Convert the items from the line containing "Given: Go to the next page arrow" through the line containing "This screenshot has width=441, height=352." into a numbered list, leaving out blank lines.

| Provided data |
--- Start ---

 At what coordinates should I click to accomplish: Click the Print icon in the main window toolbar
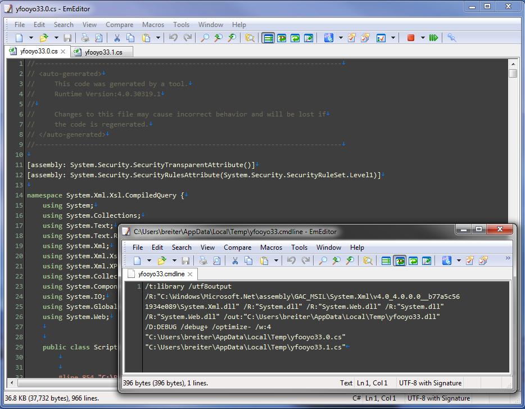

--- End ---
--- Start ---

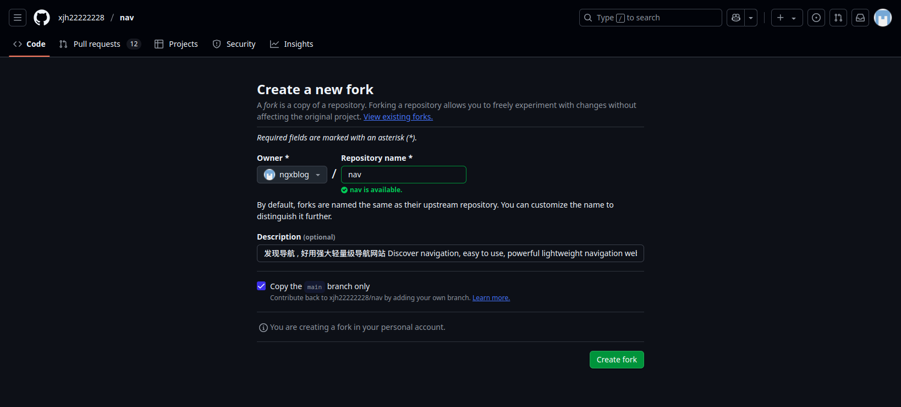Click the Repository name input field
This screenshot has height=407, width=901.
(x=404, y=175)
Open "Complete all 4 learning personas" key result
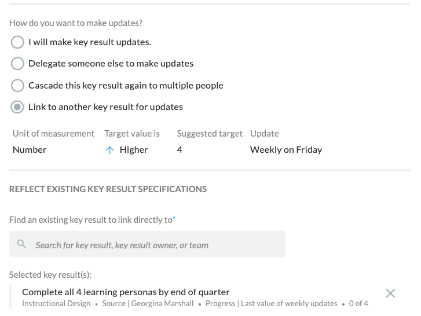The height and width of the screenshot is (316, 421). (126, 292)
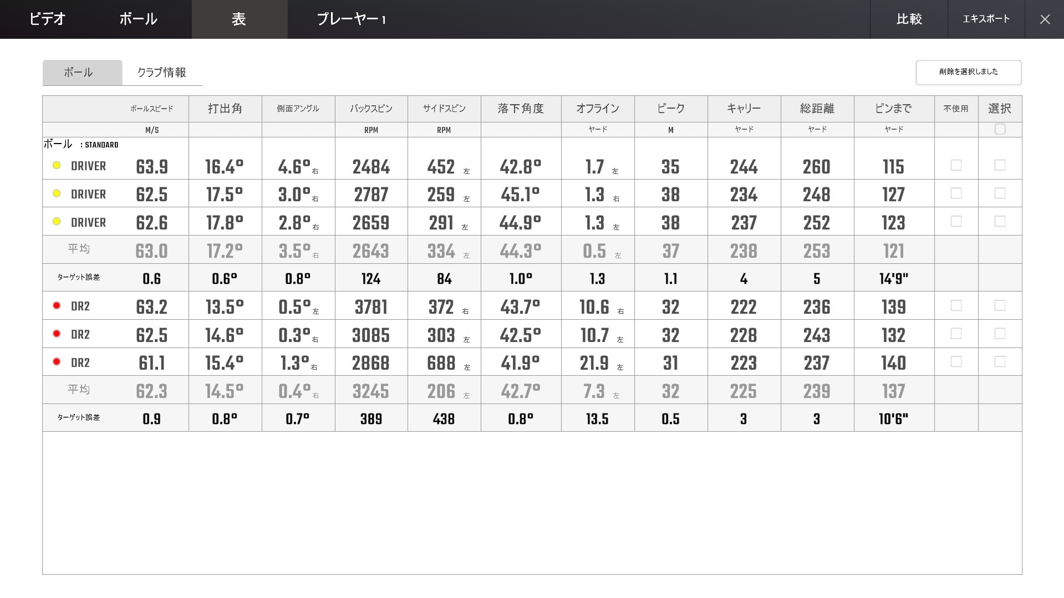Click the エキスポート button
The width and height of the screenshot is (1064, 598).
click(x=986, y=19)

--- End ---
--- Start ---

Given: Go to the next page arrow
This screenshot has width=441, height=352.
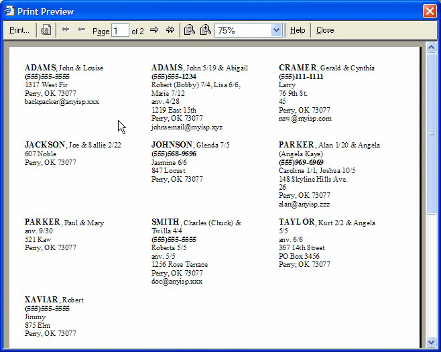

--- End ---

| Solution to this problem |
1. Given: Go to the next page arrow
2. This screenshot has width=441, height=352.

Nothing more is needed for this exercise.